### [USING THE INFORMATION]
1. In the Sawdust column, which satellite did John Locker pick up the spy plane broadcast from?
2. Write out the passage of the Sawdust column that opens with the words containing "The spy photos" and closes with "encrypt the data.".
3. Write the next part of the Sawdust column about the simulator check ride and the spy plane photos, picking up after its last sentence.
[STUDY TEXT Boundary: Start]
Sawdust
2001

 

Close pass. With men and women in the same work environment, there are all these rules and subtleties of behavior that you have to follow. Dan Dorr reports that at the Southwest Airlines Training Center, a female captain was getting her annual check ride in the simulator. It's a tight cockpit with lots of activity when things get busy. During the 'flight', the check airman reached for a switch and brushed her, um, chest. After a moment of uncomfortable silence, she said "I think I just passed my check ride." And the check airman said, "I think you did".

The spy photos that came in from the cold. Reuters reports that a British satellite enthusiast has discovered that anyone can tune in live to U.S. spy plane photo transmissions over the Balkans. John Locker said he picked up the broadcast from the Telstar satellite over Brazil on his satellite dish. He stressed that it was not a hacker/intercept, just free air programming. The pictures are real time within three seconds, and you can see troops on the ground and a helicopter whizzing underneath the camera. Locker is a freelance journalist who writes for satellite communications magazines, and when he alerted NATO, their reaction was "So what?" but American officials said plans were in hand to encrypt the data.
[STUDY TEXT Boundary: End]
[INFORMATION SUPPLIED Boundary: Start]
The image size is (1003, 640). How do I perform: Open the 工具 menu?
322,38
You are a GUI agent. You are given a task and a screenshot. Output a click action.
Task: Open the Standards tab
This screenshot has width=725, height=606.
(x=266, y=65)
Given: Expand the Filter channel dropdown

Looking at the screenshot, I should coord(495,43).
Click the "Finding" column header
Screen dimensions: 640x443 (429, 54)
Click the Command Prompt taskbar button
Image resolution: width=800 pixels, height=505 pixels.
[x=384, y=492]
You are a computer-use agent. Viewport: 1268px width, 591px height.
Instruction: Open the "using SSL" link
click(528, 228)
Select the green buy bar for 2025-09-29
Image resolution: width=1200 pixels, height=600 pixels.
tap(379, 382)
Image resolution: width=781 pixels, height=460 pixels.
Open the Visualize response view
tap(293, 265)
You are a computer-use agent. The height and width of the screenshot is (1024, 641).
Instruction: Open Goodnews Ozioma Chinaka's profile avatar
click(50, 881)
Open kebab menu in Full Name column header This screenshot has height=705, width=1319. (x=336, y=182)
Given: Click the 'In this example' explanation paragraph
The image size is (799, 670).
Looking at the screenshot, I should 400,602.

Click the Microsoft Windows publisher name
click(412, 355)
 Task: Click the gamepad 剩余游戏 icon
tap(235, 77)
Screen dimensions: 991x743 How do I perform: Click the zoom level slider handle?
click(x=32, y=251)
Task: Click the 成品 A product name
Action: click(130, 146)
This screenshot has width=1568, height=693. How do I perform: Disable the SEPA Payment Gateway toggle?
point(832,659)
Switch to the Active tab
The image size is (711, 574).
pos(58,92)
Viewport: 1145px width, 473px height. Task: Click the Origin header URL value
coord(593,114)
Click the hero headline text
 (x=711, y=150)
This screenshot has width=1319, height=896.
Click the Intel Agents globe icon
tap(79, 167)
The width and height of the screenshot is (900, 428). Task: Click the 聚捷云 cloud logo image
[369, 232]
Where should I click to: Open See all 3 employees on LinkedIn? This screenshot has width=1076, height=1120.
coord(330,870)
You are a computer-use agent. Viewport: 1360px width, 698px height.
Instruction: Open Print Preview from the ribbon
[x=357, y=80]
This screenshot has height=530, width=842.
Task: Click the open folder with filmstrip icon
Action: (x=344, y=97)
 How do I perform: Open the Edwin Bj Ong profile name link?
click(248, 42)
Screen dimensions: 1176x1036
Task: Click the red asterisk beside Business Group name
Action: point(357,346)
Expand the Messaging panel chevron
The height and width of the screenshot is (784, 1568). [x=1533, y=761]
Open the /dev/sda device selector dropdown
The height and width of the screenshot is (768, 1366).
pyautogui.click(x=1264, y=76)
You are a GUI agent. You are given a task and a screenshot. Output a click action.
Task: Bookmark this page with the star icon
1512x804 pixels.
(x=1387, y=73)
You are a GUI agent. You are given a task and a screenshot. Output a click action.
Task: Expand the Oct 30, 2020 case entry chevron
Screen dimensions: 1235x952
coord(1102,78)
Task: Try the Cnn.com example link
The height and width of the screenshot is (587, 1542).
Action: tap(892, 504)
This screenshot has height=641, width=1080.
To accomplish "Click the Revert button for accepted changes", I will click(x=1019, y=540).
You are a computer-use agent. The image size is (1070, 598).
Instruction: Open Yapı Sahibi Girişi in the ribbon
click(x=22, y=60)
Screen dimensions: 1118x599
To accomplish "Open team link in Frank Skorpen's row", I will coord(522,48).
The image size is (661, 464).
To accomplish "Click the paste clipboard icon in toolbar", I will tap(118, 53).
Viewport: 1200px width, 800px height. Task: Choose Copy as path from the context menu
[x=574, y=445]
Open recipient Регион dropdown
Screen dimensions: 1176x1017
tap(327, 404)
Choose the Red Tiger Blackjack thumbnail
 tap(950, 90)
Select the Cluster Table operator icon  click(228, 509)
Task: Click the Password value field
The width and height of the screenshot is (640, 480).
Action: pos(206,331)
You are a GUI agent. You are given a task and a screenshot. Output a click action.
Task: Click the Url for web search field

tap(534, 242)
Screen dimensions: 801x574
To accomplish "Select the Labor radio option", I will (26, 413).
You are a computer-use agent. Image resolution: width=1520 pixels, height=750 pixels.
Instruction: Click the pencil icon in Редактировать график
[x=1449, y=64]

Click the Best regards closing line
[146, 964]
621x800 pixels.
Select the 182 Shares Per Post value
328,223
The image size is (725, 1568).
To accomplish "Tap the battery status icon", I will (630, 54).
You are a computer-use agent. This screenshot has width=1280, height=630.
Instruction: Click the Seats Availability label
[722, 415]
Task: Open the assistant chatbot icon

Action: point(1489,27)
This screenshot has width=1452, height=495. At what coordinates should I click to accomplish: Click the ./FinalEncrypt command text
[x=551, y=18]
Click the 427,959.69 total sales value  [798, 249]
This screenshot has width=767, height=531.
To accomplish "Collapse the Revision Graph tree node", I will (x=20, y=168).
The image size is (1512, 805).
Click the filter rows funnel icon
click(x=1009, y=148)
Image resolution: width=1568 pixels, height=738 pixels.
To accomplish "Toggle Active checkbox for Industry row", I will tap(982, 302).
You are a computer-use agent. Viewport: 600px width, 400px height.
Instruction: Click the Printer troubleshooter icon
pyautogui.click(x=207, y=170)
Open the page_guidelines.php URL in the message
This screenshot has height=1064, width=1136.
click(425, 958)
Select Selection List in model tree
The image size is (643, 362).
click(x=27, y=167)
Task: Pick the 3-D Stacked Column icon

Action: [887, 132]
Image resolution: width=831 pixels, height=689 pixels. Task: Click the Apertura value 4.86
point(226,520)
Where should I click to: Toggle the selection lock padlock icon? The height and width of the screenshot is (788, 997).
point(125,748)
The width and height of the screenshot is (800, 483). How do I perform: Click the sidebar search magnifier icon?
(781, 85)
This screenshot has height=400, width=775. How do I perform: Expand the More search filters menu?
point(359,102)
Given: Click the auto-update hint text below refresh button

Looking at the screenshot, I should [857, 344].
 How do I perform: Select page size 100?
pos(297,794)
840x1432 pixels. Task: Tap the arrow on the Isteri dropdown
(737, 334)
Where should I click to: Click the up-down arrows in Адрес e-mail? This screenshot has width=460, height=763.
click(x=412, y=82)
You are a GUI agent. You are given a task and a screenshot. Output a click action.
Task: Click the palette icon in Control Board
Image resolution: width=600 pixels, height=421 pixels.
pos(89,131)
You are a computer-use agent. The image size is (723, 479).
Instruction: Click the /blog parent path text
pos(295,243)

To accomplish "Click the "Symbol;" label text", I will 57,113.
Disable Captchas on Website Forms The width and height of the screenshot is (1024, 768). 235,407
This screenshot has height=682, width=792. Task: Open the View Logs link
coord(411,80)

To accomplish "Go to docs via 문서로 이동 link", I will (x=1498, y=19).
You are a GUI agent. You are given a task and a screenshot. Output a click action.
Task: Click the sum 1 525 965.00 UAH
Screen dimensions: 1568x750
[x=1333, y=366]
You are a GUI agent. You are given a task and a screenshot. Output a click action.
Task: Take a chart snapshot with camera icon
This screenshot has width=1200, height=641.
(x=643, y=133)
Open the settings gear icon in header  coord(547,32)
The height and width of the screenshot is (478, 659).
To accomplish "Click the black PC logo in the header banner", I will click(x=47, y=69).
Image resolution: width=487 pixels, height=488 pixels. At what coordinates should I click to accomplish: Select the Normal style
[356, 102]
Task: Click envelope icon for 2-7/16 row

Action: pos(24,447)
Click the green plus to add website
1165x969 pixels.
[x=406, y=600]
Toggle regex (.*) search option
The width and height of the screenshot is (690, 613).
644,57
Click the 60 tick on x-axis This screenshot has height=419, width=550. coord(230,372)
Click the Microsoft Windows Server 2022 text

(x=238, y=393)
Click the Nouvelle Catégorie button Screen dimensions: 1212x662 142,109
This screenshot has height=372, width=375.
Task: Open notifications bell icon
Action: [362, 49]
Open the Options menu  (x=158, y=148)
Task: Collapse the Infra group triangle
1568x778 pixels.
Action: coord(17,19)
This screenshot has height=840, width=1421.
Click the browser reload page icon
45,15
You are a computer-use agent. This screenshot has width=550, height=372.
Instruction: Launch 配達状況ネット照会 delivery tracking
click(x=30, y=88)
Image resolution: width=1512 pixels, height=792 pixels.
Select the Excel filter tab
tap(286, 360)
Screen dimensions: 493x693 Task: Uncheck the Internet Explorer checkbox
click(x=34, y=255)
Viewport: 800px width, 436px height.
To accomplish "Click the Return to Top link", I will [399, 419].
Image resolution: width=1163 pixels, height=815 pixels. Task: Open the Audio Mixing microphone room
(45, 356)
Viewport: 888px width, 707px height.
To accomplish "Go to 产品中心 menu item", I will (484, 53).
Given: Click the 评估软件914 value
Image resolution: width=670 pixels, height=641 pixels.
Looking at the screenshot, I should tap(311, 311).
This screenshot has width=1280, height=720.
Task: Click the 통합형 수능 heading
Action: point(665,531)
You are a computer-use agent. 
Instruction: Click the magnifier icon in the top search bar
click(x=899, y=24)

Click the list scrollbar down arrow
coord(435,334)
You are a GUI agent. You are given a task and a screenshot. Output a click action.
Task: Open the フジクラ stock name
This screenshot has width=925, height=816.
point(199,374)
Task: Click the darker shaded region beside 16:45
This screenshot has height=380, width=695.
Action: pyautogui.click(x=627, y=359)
[INFORMATION SUPPLIED Boundary: End]
### [ANSWER LIST]
1. The Telstar satellite over Brazil.

2.
The spy photos that came in from the cold. Reuters reports that a British satellite enthusiast has discovered that anyone can tune in live to U.S. spy plane photo transmissions over the Balkans. John Locker said he picked up the broadcast from the Telstar satellite over Brazil on his satellite dish. He stressed that it was not a hacker/intercept, just free air programming. The pictures are real time within three seconds, and you can see troops on the ground and a helicopter whizzing underneath the camera. Locker is a freelance journalist who writes for satellite communications magazines, and when he alerted NATO, their reaction was "So what?" but American officials said plans were in hand to encrypt the data.

3.
Now we are 72. Harry Castermans got his Falco into the air on June 17, first by test pilot Rudolf Hankers, and then with Harry at the controls. This is the second Sequoia Falco to fly in Germany, and we should have a full report in the next Falco Builders Letter.

Seeing is believing. A friend of ours in New Jersey reports on a family they know where all seven children have some form of mental illness. Four are bipolar, and three are schizophrenic. While you can't cure schizophrenia, you can medicate it, and one son had responded so well to medication he was able to have a normal life and even had a job as a truck driver. On September 11, he was driving near New York City and saw an airplane fly into one of the World Trade Center towers. He turned the truck around, drove it home, parked it and checked himself into the hospital.

Fast bird. Dave Nason reports that his Falco is turning out to be a very fast airplane. He is now getting 221 mph TAS (192 knots) with 24/2400 at 7,500' and 23/2400 at 8500'. Both are with the throttle fully forward, but that's still a cruise setting. That's a full 40 mph faster than the factory Falco's advertised cruise of 180 mph with 160 hp engine. And with full throttle at 1500', he gets 233 mph TAS. Not bad. Not bad at all.